(Source material)

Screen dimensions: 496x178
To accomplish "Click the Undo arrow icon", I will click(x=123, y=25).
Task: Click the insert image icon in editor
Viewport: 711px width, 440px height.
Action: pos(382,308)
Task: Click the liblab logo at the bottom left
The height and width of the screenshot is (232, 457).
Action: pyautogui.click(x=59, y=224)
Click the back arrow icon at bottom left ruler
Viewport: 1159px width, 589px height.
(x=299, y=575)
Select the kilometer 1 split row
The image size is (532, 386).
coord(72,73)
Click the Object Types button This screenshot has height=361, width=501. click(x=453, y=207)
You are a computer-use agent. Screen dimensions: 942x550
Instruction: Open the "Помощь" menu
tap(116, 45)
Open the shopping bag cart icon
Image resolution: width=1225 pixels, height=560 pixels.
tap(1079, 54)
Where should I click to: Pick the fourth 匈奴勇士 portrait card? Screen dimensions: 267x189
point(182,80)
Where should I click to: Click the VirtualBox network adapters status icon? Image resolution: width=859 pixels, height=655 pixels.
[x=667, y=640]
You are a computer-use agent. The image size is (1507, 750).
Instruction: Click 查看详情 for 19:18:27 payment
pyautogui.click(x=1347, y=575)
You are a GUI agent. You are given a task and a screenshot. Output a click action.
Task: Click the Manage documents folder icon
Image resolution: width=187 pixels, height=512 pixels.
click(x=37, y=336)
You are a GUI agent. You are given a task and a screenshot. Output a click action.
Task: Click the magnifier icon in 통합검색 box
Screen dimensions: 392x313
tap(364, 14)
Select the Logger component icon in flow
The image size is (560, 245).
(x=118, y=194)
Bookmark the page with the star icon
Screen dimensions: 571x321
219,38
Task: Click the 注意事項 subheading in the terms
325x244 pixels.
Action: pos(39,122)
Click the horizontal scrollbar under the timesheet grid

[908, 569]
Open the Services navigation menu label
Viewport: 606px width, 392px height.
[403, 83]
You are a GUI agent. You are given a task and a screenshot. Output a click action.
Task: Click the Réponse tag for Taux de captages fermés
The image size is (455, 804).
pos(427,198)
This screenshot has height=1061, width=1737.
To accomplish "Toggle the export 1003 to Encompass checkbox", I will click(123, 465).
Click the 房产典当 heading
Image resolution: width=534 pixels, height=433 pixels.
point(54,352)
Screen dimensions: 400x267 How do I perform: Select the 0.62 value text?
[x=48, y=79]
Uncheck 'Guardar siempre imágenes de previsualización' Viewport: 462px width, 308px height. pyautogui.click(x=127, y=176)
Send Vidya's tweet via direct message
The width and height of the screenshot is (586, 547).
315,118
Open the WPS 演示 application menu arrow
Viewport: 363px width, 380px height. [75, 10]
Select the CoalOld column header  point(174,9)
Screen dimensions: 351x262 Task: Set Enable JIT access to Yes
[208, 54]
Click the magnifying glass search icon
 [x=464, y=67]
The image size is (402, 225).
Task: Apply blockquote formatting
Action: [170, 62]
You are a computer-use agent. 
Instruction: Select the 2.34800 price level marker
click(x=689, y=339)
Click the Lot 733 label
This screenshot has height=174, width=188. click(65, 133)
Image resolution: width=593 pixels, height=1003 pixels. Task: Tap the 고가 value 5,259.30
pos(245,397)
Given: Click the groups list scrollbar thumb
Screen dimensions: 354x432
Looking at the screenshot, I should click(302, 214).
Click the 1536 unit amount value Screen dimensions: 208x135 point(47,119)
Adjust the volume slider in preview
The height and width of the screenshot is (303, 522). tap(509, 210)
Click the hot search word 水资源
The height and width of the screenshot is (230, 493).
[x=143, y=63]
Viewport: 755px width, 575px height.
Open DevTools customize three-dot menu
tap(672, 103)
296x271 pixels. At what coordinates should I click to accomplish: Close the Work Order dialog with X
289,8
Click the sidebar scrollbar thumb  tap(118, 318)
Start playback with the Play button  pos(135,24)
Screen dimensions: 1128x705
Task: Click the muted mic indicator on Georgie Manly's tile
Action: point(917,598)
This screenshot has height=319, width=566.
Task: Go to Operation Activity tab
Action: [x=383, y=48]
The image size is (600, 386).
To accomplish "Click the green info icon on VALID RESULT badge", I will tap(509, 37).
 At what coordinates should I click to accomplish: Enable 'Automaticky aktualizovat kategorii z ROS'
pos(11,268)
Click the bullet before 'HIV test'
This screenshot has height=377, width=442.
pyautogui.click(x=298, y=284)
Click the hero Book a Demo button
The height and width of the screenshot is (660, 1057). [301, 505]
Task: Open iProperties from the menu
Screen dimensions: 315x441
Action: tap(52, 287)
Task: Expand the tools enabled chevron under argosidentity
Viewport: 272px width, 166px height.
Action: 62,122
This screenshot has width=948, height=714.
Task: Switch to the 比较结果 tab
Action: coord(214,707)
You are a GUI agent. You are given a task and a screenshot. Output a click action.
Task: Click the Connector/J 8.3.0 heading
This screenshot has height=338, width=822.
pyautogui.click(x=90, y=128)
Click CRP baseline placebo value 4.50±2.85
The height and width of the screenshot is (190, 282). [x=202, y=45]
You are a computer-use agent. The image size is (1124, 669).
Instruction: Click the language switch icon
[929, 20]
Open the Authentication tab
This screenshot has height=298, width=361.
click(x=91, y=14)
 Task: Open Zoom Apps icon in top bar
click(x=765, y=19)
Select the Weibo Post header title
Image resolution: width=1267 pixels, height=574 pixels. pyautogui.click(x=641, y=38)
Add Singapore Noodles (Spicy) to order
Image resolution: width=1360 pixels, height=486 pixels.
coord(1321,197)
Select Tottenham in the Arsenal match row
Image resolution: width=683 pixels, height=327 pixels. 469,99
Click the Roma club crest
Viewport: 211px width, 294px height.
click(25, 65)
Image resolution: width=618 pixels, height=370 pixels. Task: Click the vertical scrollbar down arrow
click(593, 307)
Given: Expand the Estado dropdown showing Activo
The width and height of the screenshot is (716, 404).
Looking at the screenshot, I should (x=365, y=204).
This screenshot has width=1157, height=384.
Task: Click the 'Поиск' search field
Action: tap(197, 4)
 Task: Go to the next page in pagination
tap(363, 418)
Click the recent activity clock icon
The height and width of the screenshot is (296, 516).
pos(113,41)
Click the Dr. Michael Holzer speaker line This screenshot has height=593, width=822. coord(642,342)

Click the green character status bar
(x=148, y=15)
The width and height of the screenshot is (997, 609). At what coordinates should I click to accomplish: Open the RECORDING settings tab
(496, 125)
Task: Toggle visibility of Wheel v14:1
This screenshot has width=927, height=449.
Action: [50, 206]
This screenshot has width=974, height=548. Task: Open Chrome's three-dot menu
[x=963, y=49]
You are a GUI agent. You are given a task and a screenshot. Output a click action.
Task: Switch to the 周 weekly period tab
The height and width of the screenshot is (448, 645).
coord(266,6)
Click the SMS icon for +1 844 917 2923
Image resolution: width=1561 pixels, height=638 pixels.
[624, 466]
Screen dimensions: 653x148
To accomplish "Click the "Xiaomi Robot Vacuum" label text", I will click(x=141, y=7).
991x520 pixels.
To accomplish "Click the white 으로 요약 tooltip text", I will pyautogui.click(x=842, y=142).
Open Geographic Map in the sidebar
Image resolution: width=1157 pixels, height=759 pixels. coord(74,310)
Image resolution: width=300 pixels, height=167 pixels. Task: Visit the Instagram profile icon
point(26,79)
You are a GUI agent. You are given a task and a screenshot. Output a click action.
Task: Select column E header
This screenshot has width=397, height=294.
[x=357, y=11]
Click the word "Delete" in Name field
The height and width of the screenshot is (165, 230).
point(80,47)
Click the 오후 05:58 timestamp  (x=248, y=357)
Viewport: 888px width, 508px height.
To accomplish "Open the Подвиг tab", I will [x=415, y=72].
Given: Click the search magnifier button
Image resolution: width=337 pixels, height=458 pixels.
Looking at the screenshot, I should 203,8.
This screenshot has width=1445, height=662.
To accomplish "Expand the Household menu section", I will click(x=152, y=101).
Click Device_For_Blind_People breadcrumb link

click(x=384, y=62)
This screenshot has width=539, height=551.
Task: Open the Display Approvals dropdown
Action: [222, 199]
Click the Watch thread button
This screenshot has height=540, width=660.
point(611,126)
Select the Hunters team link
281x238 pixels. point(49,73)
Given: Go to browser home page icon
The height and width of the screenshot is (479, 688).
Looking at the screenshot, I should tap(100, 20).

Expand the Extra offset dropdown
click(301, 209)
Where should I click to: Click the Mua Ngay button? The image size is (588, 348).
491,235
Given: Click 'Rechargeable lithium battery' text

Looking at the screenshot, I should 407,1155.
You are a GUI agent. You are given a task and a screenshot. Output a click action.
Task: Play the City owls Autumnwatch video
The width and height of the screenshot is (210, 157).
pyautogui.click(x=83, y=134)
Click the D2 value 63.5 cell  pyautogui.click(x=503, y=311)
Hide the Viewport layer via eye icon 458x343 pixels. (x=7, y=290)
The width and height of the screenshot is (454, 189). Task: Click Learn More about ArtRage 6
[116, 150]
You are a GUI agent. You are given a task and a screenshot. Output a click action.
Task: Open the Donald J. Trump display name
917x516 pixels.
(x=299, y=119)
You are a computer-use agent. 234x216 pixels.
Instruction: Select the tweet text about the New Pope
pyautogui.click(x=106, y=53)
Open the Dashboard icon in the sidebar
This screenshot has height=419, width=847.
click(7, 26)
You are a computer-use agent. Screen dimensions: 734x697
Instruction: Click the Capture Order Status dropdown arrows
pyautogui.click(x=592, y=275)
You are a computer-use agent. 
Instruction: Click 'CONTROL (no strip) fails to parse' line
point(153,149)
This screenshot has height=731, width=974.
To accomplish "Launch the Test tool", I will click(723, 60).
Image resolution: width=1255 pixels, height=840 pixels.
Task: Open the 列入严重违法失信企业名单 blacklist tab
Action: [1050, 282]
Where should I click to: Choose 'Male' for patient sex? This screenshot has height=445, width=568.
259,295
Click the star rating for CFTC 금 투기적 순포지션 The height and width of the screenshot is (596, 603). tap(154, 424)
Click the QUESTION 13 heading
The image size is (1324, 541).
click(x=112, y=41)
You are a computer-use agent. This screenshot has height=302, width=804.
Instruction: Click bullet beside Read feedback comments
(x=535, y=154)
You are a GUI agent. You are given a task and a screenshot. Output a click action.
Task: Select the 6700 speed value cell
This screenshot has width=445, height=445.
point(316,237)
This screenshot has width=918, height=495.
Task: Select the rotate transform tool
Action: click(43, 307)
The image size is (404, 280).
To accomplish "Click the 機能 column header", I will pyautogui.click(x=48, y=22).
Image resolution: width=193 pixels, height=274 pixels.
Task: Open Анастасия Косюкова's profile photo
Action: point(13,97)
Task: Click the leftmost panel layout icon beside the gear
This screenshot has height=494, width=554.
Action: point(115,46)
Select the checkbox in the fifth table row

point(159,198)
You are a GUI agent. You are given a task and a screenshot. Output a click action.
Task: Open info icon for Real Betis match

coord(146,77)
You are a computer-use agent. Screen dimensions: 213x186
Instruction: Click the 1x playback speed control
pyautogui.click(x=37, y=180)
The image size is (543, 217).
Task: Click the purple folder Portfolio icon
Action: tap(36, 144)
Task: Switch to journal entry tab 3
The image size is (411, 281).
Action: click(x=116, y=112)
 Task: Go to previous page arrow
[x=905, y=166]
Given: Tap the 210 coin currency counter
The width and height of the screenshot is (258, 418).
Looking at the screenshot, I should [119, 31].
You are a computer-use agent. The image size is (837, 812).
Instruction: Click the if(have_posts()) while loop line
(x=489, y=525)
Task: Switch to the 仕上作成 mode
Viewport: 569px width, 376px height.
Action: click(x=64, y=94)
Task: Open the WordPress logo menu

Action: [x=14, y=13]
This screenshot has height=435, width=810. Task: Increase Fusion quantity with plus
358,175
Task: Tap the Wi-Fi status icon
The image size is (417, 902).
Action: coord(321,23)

(End Source material)

Goal of the exercise
Return each line of the listing that holds the string "computer".

Written response
You are a computer-use agent. Screen dimensions: 942x550
You are a computer-use agent. The image size is (1507, 750).
You are a computer-use agent. 
You are a computer-use agent. The image size is (1124, 669).
You are a computer-use agent. 234x216 pixels.
You are a computer-use agent. Screen dimensions: 734x697
You are a computer-use agent. 
You are a computer-use agent. This screenshot has height=302, width=804.
You are a computer-use agent. Screen dimensions: 213x186
You are a computer-use agent. The image size is (837, 812).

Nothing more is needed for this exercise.